OTRA BALSA EN EL AQUERONTE






MEREDITH


            “El primer requisito es ser inteligible. El segundo, ser interesante. El tercero, conocer la técnica del oficio. Meredith cumplía el tercer requisito, pero no los dos primeros. De ahí que, a pesar de las páginas excelentes de Richard Feverel, nunca pueda igualar a un Dickens o un Thackeray, que reunían los tres. No tenía la menor idea de cómo caían sus palabras en una mente menos complicada. Recuerdo que, en presencia de Barrie, Quiller-Couch y yo leyó un poema titulado Al trabajador inglés, que publicó la Westminster Gazette. No sé qué opinarían del poema los trabajadores ingleses, pero puedo asegurar que nosotros tres nos vimos bastante apurados para comprender el sentido del texto.
         Yo había escrito algunos artículos sobre su obra, uno de los cultos de mi juventud, y él me invitó a ir verlo a su villa de Box Hill. Fue la primera de varias visitas que le hice. Como en la prensa se había hablado mucho sobre su salud, me sorprendí bastante cuando, al abrir la puerta del jardín, vi a un caballero menudo pero robusto ataviado con un traje gris y corbata roja salir de la casa y avanzar por el camino canturreando.
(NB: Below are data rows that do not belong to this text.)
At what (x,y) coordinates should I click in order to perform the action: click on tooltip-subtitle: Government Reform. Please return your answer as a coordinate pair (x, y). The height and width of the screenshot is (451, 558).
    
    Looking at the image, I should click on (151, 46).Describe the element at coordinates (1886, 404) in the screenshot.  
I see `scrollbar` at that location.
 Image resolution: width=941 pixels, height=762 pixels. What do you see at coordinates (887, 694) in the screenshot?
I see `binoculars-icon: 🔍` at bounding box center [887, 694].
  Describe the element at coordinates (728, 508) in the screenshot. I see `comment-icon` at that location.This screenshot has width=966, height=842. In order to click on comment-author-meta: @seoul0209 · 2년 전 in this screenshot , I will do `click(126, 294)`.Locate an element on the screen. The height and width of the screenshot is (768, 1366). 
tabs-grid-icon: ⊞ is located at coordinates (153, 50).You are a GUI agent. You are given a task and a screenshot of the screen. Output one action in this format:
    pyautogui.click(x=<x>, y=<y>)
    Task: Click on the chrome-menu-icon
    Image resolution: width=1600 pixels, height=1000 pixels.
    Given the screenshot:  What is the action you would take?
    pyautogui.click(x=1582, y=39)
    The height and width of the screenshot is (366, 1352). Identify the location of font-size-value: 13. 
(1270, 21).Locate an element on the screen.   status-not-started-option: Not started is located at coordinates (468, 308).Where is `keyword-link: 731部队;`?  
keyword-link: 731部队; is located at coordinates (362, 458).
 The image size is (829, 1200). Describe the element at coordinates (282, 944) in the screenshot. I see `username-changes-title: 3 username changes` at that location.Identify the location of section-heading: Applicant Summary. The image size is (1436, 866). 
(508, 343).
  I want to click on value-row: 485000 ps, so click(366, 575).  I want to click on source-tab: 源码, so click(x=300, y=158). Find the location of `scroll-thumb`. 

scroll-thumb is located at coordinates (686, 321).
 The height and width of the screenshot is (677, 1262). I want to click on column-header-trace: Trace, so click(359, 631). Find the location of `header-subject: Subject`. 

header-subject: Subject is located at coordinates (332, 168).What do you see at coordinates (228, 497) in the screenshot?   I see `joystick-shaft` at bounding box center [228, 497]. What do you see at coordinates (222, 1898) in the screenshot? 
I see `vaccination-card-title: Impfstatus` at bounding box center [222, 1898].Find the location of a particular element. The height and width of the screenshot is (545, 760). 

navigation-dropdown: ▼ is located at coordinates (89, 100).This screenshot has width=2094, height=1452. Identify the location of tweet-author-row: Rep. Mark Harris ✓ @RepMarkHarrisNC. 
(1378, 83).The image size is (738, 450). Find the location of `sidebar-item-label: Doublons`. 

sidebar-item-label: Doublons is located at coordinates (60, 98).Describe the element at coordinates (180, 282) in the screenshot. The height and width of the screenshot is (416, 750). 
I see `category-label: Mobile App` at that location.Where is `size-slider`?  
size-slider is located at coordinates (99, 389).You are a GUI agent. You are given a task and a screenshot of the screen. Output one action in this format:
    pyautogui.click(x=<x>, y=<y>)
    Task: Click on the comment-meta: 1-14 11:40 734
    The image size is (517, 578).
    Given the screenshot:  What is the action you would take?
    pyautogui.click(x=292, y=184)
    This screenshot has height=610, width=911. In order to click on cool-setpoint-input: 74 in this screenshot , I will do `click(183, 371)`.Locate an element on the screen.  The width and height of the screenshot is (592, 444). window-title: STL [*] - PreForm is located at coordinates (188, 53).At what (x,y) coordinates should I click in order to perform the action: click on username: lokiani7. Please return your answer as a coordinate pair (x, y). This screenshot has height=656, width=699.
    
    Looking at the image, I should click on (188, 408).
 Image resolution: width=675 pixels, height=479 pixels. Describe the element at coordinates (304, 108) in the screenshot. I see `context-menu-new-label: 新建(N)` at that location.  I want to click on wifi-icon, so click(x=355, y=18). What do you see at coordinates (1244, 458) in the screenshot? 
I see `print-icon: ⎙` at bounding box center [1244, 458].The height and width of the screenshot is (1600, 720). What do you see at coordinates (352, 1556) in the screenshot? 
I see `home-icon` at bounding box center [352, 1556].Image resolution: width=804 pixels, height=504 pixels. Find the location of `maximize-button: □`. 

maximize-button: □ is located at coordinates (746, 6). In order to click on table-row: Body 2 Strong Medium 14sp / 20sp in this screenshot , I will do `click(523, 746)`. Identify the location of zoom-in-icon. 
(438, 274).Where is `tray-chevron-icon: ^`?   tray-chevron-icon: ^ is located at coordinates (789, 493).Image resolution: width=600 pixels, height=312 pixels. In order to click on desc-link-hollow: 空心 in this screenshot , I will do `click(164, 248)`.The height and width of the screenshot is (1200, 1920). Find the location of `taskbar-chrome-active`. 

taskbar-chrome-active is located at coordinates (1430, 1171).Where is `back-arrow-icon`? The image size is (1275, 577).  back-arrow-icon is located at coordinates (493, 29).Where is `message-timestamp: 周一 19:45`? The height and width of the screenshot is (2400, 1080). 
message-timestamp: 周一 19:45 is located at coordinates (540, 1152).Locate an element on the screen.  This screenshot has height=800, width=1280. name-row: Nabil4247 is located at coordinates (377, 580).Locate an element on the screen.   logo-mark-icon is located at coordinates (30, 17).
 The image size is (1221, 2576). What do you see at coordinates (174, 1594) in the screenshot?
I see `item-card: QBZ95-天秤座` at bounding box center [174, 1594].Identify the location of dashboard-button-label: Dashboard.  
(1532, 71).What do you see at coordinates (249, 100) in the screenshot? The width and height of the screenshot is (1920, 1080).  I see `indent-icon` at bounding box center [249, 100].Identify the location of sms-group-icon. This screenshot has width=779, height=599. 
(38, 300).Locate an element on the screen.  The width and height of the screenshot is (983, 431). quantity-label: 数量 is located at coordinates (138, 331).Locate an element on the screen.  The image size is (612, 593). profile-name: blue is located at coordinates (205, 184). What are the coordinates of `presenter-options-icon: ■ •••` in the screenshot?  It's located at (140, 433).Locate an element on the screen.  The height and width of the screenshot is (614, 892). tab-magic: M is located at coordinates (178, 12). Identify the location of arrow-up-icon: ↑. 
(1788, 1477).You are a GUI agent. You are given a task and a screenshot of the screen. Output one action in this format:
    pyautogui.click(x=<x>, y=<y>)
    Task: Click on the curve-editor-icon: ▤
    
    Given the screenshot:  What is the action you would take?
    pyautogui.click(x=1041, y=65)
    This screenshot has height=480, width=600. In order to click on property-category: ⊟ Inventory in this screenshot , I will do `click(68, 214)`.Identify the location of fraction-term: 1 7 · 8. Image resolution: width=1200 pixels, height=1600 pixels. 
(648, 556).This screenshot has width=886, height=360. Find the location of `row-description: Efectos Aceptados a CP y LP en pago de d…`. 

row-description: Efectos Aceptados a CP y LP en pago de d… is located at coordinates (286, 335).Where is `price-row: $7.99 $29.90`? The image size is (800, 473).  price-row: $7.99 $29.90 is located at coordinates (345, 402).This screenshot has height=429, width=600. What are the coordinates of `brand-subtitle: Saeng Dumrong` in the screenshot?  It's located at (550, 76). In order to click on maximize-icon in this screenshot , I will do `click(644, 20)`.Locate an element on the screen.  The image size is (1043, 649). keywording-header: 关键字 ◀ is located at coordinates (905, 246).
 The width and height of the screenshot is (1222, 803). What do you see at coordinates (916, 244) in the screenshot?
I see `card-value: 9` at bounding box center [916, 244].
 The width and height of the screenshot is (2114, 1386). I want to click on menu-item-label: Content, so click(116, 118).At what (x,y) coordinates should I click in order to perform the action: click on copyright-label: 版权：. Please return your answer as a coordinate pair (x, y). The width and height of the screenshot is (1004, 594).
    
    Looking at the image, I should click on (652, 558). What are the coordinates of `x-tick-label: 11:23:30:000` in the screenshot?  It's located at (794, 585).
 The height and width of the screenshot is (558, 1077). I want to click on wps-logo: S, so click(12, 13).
Supongo que rondaría los setenta por aquella época, pero parecía mucho más joven con su bello rostro de artista. Tras saludarme, señaló una colina bastante empinada detrás de la casa y dijo:
         --Vengo de hacer una excursión hasta lo alto.
         Miré la pendiente y dije:
         --Debe de estar usted en muy buena forma.
         Él pareció enfadado, y replicó:
         --Eso sería un buen cumplido para un octogenario.
         Algo picado por su susceptibilidad, contesté:
         --Creía que iba a entrevistarme con un enfermo.
         Parecía que la entrevista se iba a terminar en la misma puerta, pero pronto se suavizó y nos hicimos buenos amigos.
         En su juventud había sido un gran entendido en vinos, y aún sabía de sobra lo quera una buena añada; pero, por desgracia, su enfermedad nerviosa le imponía una abstinencia completa. Cuando llegó la hora del almuerzo, me preguntó con aire muy serio si tenía fuerzas para beberme yo solo una botella de borgoña. Le contesté que no veía ninguna dificultad insuperable. Trajeron una botella de vino añejo, de la que fui dando buena cuenta mientras Meredith se interesaba amigablemente en su consumición.
         --Ocurre—me dijo—que me encanta el vino, y tengo una bodeguita que cuido con el mayor cariño del mundo; por eso, cuando un invitado bebe un vaso y desperdicia el resto de la botella, se me cae el alma a los pies. Me he alegrado mucho de que haya disfrutado de ésta.
         Por supuesto, le aseguré que yo me alegraba más que él.
         Su conversación era extraordinariamente viva y apasionada. Alguien la podría haber acusado de artificial, y a él de hacer un poco de teatro; pero no, lo que decía era fascinante y sumamente entretenido. Oyéndole hablar de los mariscales de Napoleón, se habría dicho que los había conocido personalmente: imitó de tal manera el furor de Murat ordenando una carga au bout que creí que la habitación iba a venirse abajo. De vez en cuando salía con alguna frase “a lo Meredith”, que sonaba cómica cuando se aplicaba a asuntos domésticos. Así, cuando la gelatina se bamboleó al ponerla la criada sobre la mesa, dijo:
         --Mary, la gelatina es más traicionera que el caballo de Troya.
         Se rió cuando le conté cómo mi criado, contratado como camarero para una cena especial, le había dicho a la gelatina:”Quieta ahí” en una circunstancia parecida.”


Arthur Conan Doyle. Memorias y aventuras. Valdemar.